__Work task__
Please copy out every line in the entries that includes the word "computer".
** Opening Recorded information block **
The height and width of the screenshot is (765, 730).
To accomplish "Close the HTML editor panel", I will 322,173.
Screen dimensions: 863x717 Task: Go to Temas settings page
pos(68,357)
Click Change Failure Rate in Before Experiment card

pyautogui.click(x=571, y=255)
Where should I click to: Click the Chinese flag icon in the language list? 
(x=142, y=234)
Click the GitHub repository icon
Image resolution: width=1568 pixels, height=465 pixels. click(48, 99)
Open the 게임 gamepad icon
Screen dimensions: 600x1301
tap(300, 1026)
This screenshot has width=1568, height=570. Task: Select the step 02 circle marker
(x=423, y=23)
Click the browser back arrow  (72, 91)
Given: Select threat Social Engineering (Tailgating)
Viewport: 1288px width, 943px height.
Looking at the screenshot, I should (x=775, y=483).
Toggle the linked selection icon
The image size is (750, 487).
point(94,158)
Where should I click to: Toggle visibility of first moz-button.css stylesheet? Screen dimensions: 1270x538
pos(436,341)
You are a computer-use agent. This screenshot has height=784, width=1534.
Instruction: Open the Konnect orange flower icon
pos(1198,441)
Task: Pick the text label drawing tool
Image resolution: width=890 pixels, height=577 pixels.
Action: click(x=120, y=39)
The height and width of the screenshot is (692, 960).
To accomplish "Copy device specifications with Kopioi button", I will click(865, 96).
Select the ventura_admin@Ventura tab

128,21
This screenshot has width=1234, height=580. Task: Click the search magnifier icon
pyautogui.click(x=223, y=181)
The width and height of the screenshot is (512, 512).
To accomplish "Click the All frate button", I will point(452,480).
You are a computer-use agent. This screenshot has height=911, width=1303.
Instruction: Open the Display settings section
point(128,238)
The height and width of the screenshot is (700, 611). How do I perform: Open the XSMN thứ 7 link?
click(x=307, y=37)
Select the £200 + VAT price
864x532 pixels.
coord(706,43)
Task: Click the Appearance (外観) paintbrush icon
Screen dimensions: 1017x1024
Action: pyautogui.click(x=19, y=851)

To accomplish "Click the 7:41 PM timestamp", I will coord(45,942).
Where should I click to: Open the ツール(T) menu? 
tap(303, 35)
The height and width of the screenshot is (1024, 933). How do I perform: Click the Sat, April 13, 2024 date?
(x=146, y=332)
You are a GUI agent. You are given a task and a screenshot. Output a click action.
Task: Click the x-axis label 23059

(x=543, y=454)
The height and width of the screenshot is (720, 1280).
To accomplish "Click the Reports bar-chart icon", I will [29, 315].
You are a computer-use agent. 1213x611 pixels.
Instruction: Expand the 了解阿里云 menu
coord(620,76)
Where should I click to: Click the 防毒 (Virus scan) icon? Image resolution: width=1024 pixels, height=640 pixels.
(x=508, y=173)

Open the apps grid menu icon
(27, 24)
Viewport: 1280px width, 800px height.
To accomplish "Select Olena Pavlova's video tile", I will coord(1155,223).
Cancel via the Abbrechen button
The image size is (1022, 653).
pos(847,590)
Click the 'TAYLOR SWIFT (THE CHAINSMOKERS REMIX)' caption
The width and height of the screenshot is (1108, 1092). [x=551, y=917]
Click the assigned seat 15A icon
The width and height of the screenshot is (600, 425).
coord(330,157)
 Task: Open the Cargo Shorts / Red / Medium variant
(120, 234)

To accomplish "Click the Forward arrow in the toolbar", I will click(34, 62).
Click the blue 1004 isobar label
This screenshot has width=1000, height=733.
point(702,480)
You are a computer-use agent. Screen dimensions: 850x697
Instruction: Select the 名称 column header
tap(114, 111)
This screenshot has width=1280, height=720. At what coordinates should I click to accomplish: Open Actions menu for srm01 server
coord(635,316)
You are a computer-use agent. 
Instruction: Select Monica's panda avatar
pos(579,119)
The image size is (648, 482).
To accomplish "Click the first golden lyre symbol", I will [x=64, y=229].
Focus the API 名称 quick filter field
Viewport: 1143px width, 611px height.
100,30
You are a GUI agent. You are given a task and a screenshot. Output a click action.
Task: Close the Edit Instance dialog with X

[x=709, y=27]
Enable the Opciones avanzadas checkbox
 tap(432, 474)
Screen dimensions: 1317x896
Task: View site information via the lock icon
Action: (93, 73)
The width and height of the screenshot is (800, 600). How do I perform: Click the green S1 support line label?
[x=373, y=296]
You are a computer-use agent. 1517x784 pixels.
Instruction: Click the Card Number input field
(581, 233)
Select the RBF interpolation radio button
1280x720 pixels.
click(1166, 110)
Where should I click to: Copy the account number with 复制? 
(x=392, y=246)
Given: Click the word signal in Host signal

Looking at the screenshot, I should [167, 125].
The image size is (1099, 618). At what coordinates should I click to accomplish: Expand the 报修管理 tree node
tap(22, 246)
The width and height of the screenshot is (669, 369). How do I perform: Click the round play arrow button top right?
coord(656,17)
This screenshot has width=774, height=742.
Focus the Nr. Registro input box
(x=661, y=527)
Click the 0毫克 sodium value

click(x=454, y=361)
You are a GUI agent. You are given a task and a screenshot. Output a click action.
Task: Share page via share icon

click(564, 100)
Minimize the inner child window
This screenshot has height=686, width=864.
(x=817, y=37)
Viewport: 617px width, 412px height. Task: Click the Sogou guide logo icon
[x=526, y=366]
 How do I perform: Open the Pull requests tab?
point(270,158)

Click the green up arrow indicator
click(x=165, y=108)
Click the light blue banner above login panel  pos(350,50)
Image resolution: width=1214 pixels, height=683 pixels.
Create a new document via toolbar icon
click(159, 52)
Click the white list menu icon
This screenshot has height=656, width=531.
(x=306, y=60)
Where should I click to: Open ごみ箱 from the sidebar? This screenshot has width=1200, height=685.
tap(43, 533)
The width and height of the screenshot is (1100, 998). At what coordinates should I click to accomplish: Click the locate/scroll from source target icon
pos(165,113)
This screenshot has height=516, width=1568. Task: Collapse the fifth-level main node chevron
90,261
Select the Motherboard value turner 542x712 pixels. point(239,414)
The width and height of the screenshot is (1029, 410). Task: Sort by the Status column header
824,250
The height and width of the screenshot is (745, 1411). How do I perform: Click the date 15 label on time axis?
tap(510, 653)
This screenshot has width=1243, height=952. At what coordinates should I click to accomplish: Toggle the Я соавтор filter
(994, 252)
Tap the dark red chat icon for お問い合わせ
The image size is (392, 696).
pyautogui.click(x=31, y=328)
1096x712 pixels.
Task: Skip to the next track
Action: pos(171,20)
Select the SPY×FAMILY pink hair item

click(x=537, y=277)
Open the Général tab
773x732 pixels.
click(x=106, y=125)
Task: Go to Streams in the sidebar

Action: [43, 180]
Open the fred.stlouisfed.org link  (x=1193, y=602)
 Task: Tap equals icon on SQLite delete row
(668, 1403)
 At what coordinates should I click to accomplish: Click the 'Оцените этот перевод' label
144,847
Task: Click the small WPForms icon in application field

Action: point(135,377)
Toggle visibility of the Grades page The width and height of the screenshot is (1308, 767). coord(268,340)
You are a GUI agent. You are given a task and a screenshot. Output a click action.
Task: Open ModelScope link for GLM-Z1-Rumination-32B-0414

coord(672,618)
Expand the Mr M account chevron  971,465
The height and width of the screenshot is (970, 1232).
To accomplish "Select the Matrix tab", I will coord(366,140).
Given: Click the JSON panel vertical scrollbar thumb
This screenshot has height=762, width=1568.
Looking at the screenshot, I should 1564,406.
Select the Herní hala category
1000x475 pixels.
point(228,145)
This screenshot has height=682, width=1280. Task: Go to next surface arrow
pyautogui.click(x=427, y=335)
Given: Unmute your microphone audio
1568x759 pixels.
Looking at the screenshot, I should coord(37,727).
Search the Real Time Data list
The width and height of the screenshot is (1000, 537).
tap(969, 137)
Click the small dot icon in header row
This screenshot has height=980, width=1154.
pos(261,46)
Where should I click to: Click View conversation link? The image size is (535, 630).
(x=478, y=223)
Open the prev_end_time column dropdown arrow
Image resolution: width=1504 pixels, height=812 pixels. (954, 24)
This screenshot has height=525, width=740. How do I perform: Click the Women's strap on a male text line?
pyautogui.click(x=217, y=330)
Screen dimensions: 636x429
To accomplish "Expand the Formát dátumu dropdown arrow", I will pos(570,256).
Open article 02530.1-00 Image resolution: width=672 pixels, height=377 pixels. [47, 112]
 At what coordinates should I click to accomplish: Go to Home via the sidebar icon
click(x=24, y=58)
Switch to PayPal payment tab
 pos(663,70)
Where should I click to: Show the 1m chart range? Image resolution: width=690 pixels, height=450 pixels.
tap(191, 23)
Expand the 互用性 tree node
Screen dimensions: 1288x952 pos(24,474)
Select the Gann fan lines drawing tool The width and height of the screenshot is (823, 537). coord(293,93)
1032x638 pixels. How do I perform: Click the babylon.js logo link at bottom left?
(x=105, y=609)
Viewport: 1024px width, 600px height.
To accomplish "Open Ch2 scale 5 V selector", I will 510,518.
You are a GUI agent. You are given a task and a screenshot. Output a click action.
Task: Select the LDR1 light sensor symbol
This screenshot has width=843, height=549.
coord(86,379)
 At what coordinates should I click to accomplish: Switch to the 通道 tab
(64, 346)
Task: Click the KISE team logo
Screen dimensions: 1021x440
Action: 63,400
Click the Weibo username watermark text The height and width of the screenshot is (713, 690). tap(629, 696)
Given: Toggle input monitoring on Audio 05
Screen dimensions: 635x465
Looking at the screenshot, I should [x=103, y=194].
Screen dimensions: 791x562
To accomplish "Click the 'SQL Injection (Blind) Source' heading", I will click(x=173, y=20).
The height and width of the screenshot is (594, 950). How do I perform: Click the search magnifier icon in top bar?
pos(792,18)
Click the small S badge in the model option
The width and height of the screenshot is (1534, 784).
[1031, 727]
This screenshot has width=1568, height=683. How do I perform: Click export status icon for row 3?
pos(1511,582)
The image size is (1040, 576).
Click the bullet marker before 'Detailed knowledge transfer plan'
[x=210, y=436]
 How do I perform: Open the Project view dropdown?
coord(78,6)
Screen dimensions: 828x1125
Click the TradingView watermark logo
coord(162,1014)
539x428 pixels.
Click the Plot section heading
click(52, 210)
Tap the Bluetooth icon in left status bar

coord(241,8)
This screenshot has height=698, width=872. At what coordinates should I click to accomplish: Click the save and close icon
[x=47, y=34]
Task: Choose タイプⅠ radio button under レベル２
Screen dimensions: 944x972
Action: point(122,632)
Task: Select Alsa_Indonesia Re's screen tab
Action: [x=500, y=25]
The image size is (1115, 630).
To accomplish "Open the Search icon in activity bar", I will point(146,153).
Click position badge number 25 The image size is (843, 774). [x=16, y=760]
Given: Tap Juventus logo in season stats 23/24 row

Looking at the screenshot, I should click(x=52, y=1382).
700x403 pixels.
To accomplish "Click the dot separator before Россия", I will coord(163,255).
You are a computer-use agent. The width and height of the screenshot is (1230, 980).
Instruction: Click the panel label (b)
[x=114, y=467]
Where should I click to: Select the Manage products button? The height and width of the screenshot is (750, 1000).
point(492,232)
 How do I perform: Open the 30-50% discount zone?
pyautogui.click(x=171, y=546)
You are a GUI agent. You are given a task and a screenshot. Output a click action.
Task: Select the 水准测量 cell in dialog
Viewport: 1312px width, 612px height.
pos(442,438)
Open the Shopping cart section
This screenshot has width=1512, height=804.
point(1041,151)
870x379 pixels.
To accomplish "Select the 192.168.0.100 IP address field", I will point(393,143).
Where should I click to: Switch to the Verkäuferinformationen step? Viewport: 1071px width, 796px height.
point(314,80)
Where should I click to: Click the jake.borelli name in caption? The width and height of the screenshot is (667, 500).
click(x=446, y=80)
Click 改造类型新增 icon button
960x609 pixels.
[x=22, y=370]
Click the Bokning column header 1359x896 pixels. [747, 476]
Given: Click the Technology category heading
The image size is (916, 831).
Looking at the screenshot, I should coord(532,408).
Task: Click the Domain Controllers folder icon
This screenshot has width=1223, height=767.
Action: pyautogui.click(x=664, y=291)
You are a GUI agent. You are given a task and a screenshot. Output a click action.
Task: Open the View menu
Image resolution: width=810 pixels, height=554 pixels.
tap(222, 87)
** Closing Recorded information block **
__Solution to this task__
You are a computer-use agent. This screenshot has height=784, width=1534.
You are a computer-use agent. This screenshot has height=911, width=1303.
You are a computer-use agent. 1213x611 pixels.
You are a computer-use agent. Screen dimensions: 850x697
You are a computer-use agent. 
You are a computer-use agent. 1517x784 pixels.
You are a computer-use agent. The width and height of the screenshot is (1230, 980).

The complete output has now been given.